Pour construire ce centre élargi et remporter les élections présidentielle et législatives, le candidat du centre devrait faire l’inverse d’Emmanuel Macron en 2017. À ce moment-là, celui-ci se présenta comme un homme seul et son élection fut le couronnement d’une aventure individuelle. Le système partisan était alors déstructuré et les partis de gouvernement et leurs leaders dévalués. Son intention déclarée, qu’il suivit, était de revenir à la pratique des institutions qui était celle du général de Gaulle, critiquant les partis et la classe politique qui, après son départ, s’étaient emparés de l’élection présidentielle et étant décidé à revenir à un exercice vertical du pouvoir. En 2017, le Front national n’était pas encore en situation de remporter la présidentielle et les législatives étaient la simple traduction au niveau parlementaire du triomphe présidentiel. En 2022, le président sortant n’était plus un homme neuf, l’extrême-droite continuait de progresser et, une fois réélu, il ne put obtenir une majorité absolue à l’Assemblée. Désormais, une victoire de Marine Le Pen est devenue possible et l’exercice du pouvoir d’Emmanuel Macron est critiqué par une majorité de Français.

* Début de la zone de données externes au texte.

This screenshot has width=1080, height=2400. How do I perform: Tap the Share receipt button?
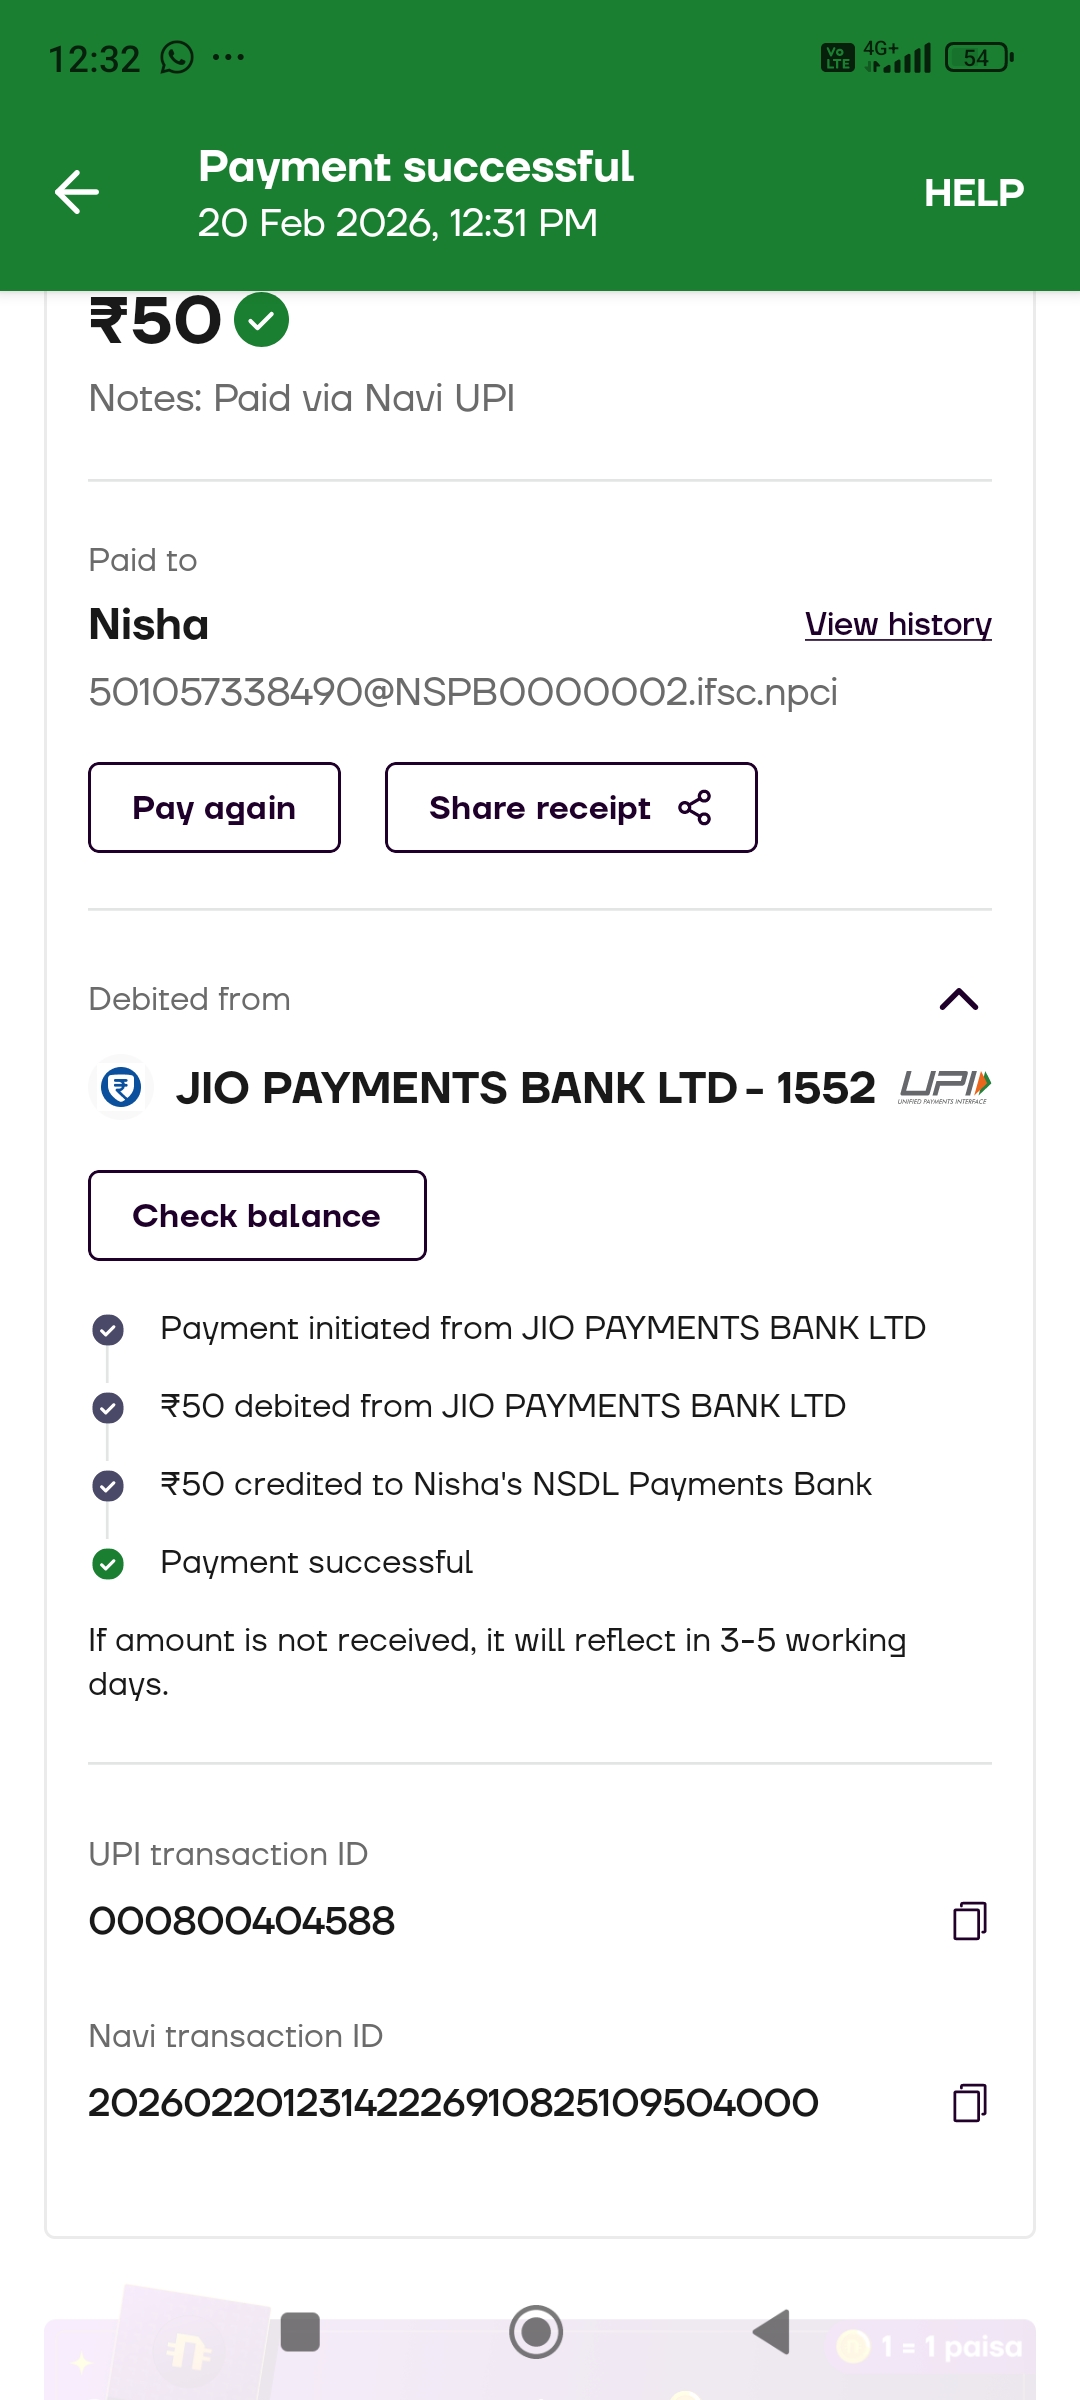(x=570, y=808)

L’absence d’une majorité absolue à l’Assemblée a pour conséquence qu’il n’est plus possible de considérer les législatives comme des élections de second rang. Dans le système politique tripolarisé actuel, où c’est la guerre de tous contre tous, le centre à construire doit être capable à la fois de faire élire son candidat et de conquérir une nette majorité parlementaire. La nécessité de faire le plein des électeurs de centre-gauche et de centre-droit contraint le candidat à donner, en amont des élections, une importance majeure aux négociations et accords avec les personnalités et formations qui pourraient faire partie de ce centre élargi, qu’il s’agisse de créer une nouvelle organisation politique potentiellement majoritaire ou de fédérer plusieurs courants politiques non extrêmes. Il lui faut donc aborder les prochaines élections dans une optique parlementaire où le candidat à l’élection présidentielle doit en même temps construire son propre électorat et sa future majorité. Il s’agit donc de bâtir un nouveau système partisan et un nouveau système d’alliances. Bref, il faut re-parlementariser le fonctionnement de notre système politique. Si Édouard Philippe n’est pas candidat tout autre candidat du centre devra faire de même.